(AIM OF THE EXERCISE): I need every line that includes the word "agent" copied from the material.

┄┄┄┄┄┄

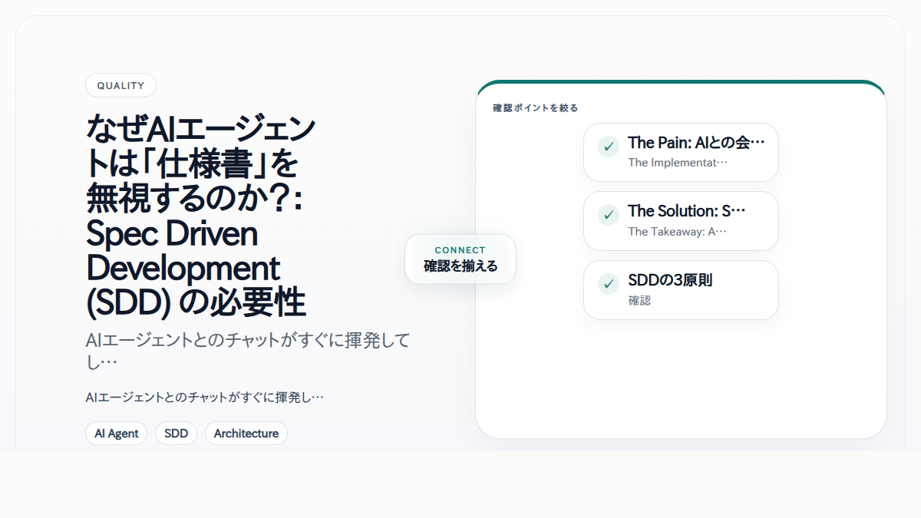This screenshot has height=518, width=921.
Task: Click the green check icon on The Pain card
Action: tap(607, 145)
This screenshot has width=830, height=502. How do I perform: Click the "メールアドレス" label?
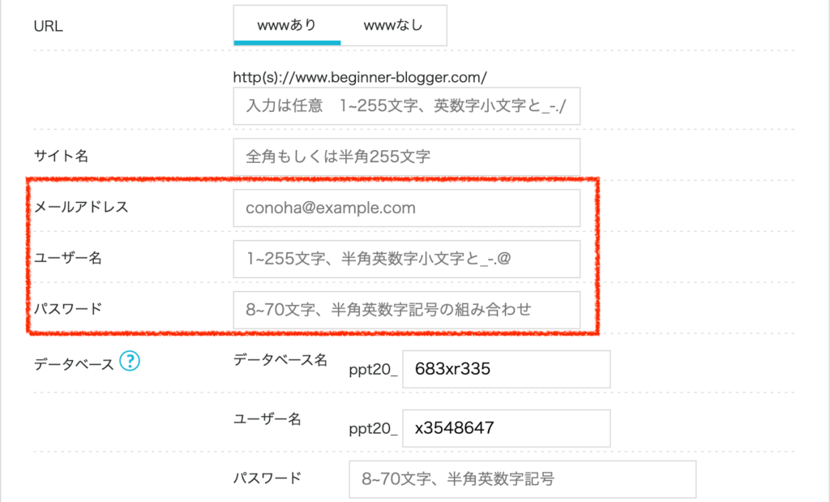coord(81,207)
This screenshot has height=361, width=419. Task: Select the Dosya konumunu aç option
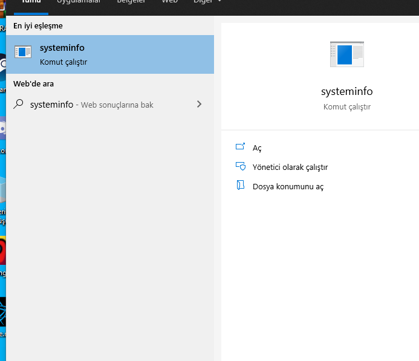click(288, 187)
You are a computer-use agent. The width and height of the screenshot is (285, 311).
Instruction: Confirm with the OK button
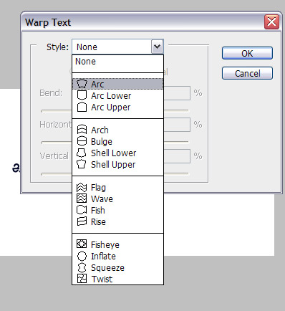pos(247,53)
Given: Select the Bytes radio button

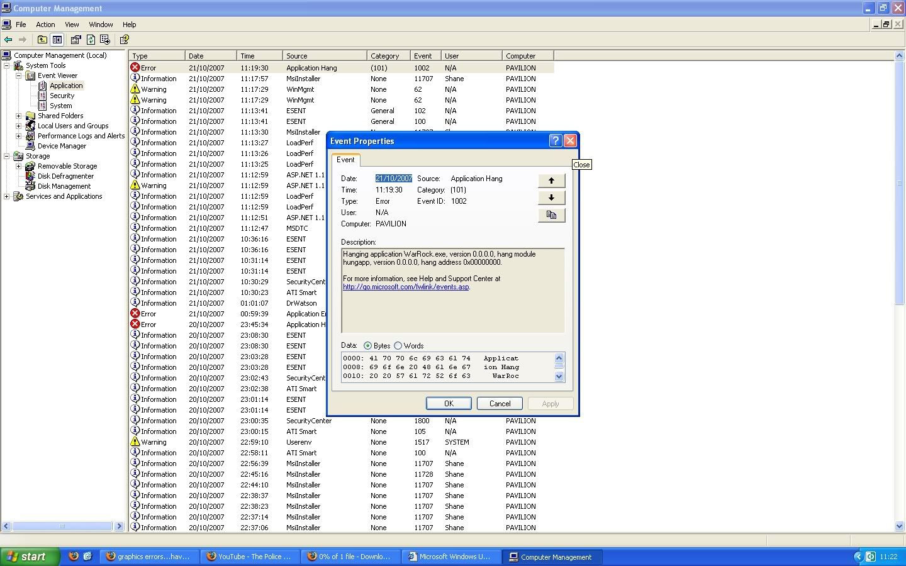Looking at the screenshot, I should pyautogui.click(x=367, y=346).
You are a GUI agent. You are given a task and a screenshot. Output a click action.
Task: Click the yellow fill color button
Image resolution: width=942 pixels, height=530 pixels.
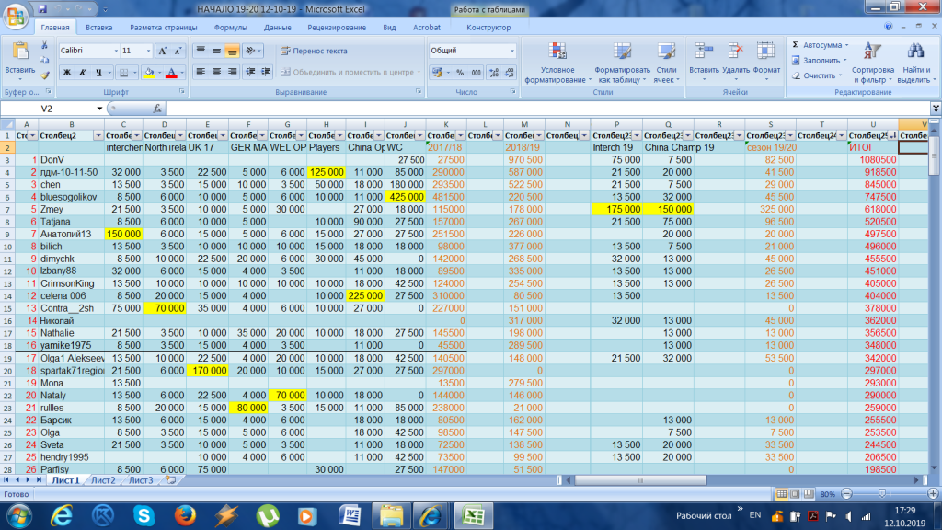(x=149, y=72)
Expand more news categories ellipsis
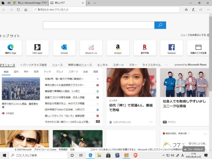Image resolution: width=212 pixels, height=159 pixels. click(x=166, y=65)
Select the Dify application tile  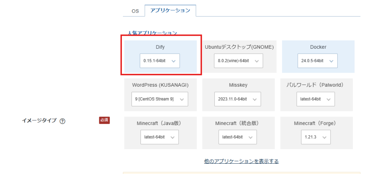tap(160, 47)
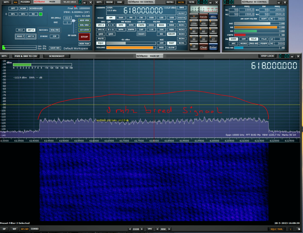The width and height of the screenshot is (303, 233).
Task: Toggle the SQLC squelch button
Action: [101, 43]
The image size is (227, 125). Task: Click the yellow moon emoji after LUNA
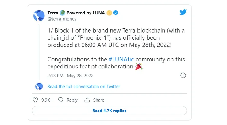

┄┄┄┄┄┄

(EXERCISE OUTPUT):
You are a computer-use agent. The width and height of the screenshot is (285, 311).
You are a GUI agent. You are given a task and a screenshot. Output a click action.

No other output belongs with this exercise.